Come previsto da molti commentatori i due partiti di centrodestra torneranno al governo, nonostante siano stati considerati i principali responsabili politici delle cattive pratiche economiche – soprattutto nel settore bancario – che hanno portato alla disastrosa crisi del 2008 e alla successiva recessione: le tre maggiori banche del paese dichiararono il default su debiti per 85 miliardi di dollari. Oggi, il paese è ritornato a crescere, ma moltissimi islandesi faticano ancora a pagare i loro mutui.
Tra le ragioni della vittoria della coalizione di centrodestra, ci sono sicuramente le misure di austerità – molto contestate – approvate dal governo di centrosinistra, necessarie per rispettare i parametri stabiliti dalle istituzioni internazionali, in cambio di aiuti economici. Proprio su un allentamento dei tagli nel sistema sanitario e delle prestazioni sociali, ha puntato la campagna elettorale di Bjarni Benediktsson, che ha promesso investimenti, nuova occupazione e il taglio delle tasse.

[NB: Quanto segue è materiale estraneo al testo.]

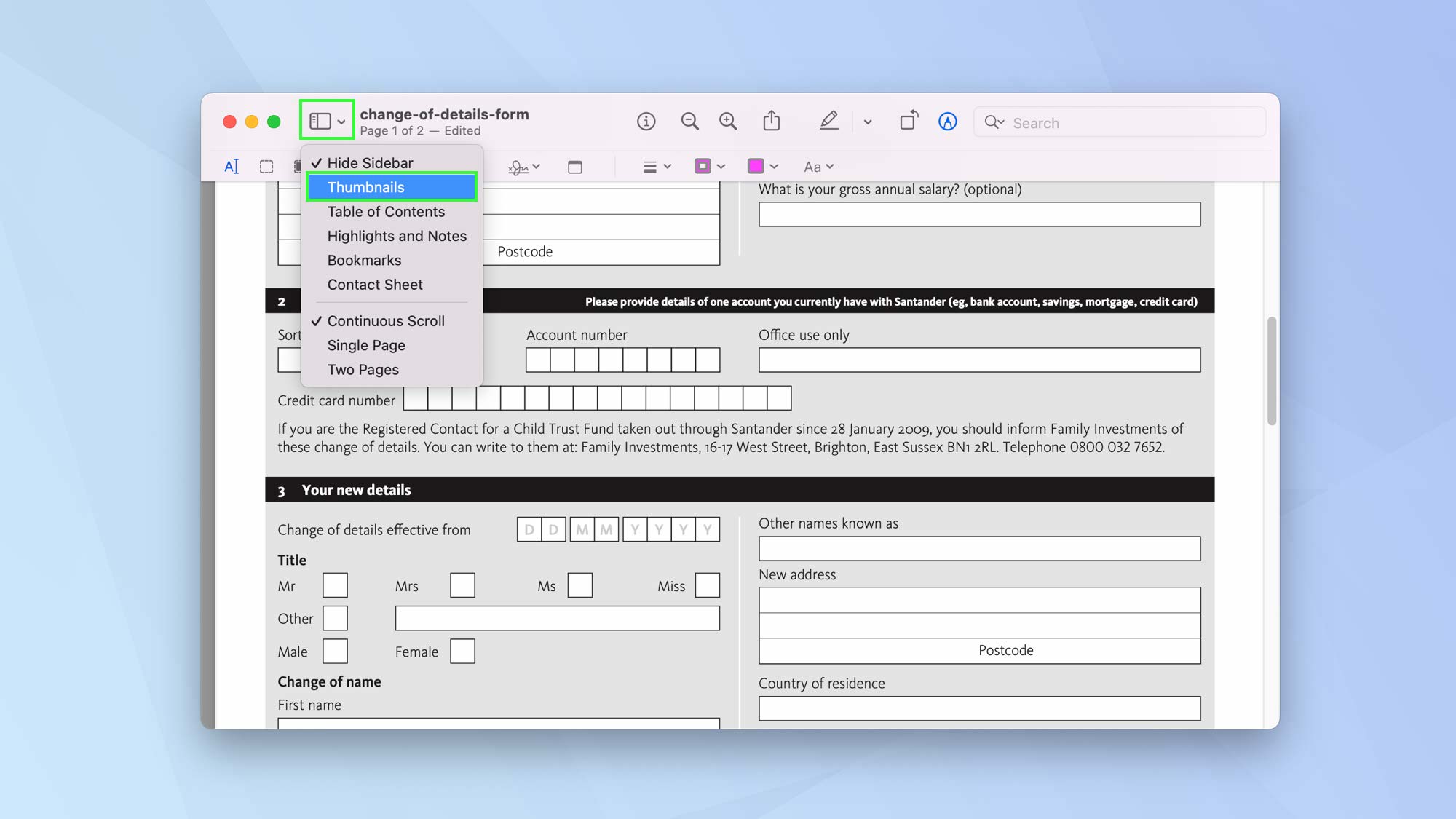Open the sidebar view dropdown chevron

click(x=341, y=120)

I due partiti che hanno ottenuto la maggioranza dei voti hanno detto anche di essere contrari all’ingresso del paese nell’Unione Europea, a dimostrazione di quello che è il pensiero generale degli elettori: la loro vittoria potrebbe quindi rallentare il processo dei negoziati di adesione, che sono ancora in corso. Queste idee antieuropeiste sono sostenute dal fatto che l’Islanda – grazie agli accordi di libero scambio esistenti con l’Unione Europea e con l’adesione al trattato di Schengen – gode già dei benefici di cui ha bisogno per risollevarsi economicamente.